■ **SHORT TASK**: Copy out, word for word, the part of the data that opens with the line containing "Where should I click to: Click the Franchising" and closes with the line containing "tap(1237, 399)", including both of those lines and nothing else.

■ **DATA SHOWN**:
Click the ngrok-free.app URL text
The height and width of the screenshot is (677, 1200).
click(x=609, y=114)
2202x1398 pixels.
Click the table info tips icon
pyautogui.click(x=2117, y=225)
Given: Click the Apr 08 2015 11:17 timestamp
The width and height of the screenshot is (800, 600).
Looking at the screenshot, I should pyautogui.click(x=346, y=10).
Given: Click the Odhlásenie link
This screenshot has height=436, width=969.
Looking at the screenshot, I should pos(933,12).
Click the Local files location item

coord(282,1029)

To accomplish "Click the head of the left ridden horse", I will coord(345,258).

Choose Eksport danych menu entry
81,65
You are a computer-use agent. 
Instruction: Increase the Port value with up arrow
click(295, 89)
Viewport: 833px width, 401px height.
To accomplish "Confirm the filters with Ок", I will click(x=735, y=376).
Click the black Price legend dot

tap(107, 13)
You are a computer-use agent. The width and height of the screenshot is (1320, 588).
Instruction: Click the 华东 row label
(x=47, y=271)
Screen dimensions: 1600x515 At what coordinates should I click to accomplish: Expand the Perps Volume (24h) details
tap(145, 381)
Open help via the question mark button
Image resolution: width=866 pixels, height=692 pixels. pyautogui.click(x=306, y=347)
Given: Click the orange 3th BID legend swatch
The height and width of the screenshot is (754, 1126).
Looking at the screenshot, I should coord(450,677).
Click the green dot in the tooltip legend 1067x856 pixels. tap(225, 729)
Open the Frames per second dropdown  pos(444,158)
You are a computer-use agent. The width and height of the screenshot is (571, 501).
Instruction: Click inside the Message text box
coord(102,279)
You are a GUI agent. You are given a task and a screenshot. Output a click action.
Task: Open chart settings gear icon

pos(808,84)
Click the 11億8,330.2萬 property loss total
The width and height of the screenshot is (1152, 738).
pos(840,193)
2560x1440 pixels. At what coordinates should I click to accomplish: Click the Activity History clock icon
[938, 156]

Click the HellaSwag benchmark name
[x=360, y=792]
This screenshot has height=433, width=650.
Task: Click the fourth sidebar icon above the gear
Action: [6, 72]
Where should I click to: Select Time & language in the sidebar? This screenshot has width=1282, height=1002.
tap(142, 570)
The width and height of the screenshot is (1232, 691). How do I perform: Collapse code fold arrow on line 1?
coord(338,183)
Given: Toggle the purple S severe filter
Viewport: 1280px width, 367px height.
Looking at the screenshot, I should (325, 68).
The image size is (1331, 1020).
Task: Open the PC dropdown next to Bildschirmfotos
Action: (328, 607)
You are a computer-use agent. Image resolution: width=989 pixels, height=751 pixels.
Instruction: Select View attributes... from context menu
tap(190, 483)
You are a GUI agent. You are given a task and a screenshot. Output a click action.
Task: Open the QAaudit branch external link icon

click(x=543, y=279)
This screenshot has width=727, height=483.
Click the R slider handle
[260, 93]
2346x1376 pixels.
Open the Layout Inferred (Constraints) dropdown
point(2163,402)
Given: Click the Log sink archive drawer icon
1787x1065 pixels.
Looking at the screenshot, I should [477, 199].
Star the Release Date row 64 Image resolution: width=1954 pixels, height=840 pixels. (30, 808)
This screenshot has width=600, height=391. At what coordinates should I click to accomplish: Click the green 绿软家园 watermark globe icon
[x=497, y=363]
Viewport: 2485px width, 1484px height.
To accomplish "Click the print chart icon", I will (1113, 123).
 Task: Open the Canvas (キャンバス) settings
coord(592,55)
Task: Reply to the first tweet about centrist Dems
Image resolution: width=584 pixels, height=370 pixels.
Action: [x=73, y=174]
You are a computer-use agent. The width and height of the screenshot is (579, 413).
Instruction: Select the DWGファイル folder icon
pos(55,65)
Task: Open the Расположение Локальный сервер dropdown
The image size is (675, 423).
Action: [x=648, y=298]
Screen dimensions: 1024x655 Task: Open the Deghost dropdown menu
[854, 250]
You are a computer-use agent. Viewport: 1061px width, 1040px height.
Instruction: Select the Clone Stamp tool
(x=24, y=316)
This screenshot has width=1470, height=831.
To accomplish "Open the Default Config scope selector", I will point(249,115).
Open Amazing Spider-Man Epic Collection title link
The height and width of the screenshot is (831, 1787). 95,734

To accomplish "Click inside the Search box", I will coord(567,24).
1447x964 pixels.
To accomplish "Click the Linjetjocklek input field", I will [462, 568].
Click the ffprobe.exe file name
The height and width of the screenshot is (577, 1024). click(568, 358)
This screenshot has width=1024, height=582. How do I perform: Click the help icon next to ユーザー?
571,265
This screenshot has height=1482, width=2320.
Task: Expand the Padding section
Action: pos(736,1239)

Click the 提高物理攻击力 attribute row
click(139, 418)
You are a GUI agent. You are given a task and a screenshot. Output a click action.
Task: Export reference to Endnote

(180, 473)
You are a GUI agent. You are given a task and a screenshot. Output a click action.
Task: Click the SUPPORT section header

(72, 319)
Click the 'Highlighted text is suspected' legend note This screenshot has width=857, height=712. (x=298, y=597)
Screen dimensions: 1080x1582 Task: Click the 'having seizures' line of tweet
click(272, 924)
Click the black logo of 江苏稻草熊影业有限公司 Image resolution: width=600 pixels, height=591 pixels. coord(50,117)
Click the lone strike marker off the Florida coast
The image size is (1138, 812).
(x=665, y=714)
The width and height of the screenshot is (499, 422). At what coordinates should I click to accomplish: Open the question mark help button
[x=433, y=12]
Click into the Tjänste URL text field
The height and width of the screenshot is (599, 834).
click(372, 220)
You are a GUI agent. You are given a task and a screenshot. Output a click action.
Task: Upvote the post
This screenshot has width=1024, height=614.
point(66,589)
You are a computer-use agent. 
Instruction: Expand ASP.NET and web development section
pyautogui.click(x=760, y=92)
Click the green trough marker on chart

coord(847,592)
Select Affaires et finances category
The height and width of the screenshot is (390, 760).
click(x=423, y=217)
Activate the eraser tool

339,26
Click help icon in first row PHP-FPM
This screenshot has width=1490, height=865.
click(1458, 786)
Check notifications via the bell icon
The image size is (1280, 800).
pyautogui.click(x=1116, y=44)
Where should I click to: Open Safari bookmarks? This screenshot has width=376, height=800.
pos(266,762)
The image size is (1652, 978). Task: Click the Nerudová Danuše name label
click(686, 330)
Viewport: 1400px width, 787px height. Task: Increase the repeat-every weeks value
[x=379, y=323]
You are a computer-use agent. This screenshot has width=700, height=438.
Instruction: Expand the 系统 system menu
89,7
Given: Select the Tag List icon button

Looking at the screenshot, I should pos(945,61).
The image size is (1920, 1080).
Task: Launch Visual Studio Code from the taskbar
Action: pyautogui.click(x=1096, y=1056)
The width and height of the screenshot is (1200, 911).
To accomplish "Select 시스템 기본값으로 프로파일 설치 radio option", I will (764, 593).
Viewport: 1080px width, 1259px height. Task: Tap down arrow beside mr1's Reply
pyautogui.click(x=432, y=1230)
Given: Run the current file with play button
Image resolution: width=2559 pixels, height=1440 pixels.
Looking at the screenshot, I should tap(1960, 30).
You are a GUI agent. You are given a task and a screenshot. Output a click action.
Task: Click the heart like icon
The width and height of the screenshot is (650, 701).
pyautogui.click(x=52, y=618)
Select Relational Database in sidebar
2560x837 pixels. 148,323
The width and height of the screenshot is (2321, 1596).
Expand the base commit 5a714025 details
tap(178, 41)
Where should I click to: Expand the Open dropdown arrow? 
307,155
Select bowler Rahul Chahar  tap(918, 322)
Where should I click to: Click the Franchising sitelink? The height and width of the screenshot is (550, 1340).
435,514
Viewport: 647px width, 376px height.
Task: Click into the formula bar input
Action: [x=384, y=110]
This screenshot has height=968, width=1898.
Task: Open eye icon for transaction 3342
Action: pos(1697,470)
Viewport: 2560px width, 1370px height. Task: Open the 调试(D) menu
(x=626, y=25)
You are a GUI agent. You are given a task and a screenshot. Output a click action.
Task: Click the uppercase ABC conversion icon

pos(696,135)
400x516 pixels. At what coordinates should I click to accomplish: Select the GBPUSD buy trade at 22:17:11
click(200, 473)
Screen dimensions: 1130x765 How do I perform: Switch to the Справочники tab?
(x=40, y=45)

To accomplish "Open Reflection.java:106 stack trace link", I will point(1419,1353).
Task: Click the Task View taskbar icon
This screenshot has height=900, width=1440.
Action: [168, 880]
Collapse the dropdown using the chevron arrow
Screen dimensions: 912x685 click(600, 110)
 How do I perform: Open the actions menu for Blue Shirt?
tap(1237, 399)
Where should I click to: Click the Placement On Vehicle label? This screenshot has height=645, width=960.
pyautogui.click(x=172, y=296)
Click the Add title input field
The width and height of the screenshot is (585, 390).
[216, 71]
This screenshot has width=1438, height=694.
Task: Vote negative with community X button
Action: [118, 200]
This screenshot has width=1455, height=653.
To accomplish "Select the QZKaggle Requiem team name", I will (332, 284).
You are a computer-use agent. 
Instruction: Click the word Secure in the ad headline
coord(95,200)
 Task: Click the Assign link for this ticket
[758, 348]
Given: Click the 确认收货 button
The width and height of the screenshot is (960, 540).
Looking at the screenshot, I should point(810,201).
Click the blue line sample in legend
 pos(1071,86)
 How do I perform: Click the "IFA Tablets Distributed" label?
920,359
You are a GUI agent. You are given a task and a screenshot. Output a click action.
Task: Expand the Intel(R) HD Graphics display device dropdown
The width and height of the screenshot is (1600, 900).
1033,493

■ **EXERCISE OUTPUT**:
Where should I click to: Click the Franchising sitelink? The height and width of the screenshot is (550, 1340).
435,514
Viewport: 647px width, 376px height.
Task: Click into the formula bar input
Action: [x=384, y=110]
This screenshot has height=968, width=1898.
Task: Open eye icon for transaction 3342
Action: pos(1697,470)
Viewport: 2560px width, 1370px height. Task: Open the 调试(D) menu
(x=626, y=25)
You are a GUI agent. You are given a task and a screenshot. Output a click action.
Task: Click the uppercase ABC conversion icon

pos(696,135)
400x516 pixels. At what coordinates should I click to accomplish: Select the GBPUSD buy trade at 22:17:11
click(200, 473)
Screen dimensions: 1130x765 How do I perform: Switch to the Справочники tab?
(x=40, y=45)

To accomplish "Open Reflection.java:106 stack trace link", I will point(1419,1353).
Task: Click the Task View taskbar icon
This screenshot has height=900, width=1440.
Action: [168, 880]
Collapse the dropdown using the chevron arrow
Screen dimensions: 912x685 click(600, 110)
 How do I perform: Open the actions menu for Blue Shirt?
tap(1237, 399)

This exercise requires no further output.